Deep Learning: Deep learning techniques such as Artificial Neural Networks (ANNs) and Deep Q-Networks (DQNs) excel in complex cloud environments. For instance, Lin et al. (2018) proposed a cloud job scheduling strategy based on DQN, significantly reducing job completion time.
2.2 AI Optimization Techniques
Optimization techniques play a key role in job scheduling by finding the best solutions in dynamic environments. This paper introduces evolutionary algorithms, swarm intelligence algorithms, bio-inspired algorithms, and gradient-based optimization methods.
Evolutionary Algorithms: For example, Genetic Algorithms (GAs) simulate natural selection processes to gradually optimize resource allocation and job sequences. Lane et al. (2022) proposed a dynamic hierarchical connection system based on GA, significantly reducing the completion time of heterogeneous tasks.

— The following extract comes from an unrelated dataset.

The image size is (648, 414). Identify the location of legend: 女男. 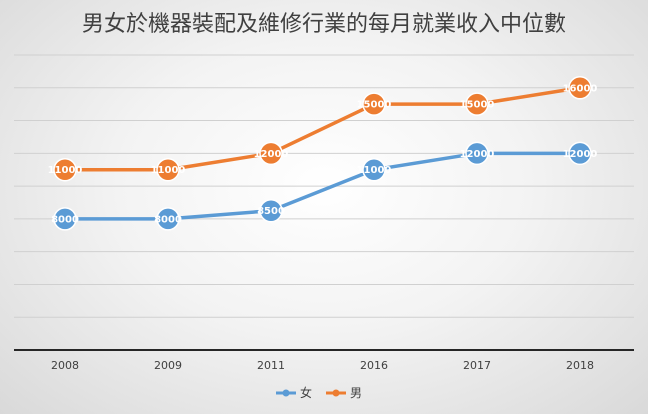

Swarm Intelligence Algorithms: Techniques such as Particle Swarm Optimization (PSO) and Ant Colony Optimization (ACO) simulate group behavior to find optimal scheduling solutions. For example, Gouasmi et al. (2017) proposed a distributed scheduling algorithm based on PSO, significantly reducing the cost of MapReduce jobs.
2.3 Hybrid AI Models
Hybrid AI models combine multiple AI technologies to provide more comprehensive solutions. For instance, Ali and Ali (2023) proposed a cloud-fog edge scheduling method that integrates the Catastrophic Genetic Algorithm (CGA) with a blockchain-based trust framework, significantly improving job scheduling efficiency.

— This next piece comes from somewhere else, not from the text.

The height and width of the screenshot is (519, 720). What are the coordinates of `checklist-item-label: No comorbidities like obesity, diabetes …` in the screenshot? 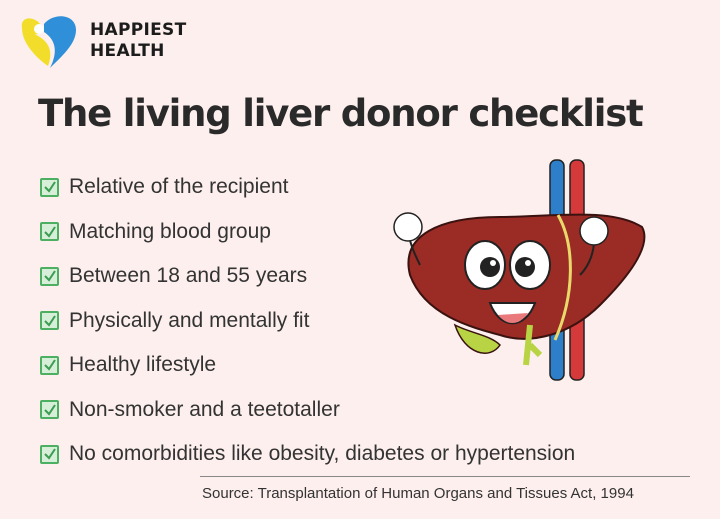 It's located at (322, 454).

3. Future Research Directions
This paper proposes three main directions for future research: scalability, better integration of AI with traditional scheduling methods, and the application of emerging technologies such as edge computing and blockchain. These directions aim to further enhance the adaptability, security, and energy efficiency of cloud job scheduling.
Conclusion and Significance
By comprehensively reviewing AI-driven job scheduling technologies, this paper reveals their immense potential in cloud computing. AI technologies not only improve resource utilization and system performance but also significantly reduce energy consumption and operational costs. This research provides important theoretical support and practical guidance for future cloud job scheduling, offering significant scientific value and application prospects.
Research Highlights
- Comprehensiveness: This paper is the first to comprehensively review AI-driven job scheduling technologies, covering multiple fields such as machine learning, optimization techniques, and hybrid AI models.
- Innovation: It proposes several novel scheduling methods, such as Spark job scheduling based on deep reinforcement learning and cloud-fog edge scheduling based on genetic algorithms.
- Practicality: The research findings can be directly applied to real-world cloud computing environments, helping enterprises improve resource utilization and reduce operational costs.
Other Valuable Information
This paper also explores the application of AI technologies in edge computing and blockchain, providing new directions for future research. For example, integrating blockchain technology can enhance the security and transparency of job scheduling, while edge computing can significantly reduce latency and improve real-time performance.
Through this research, we can see the broad application prospects of AI technologies in cloud computing, which are expected to further drive the development and application of cloud computing technologies in the future.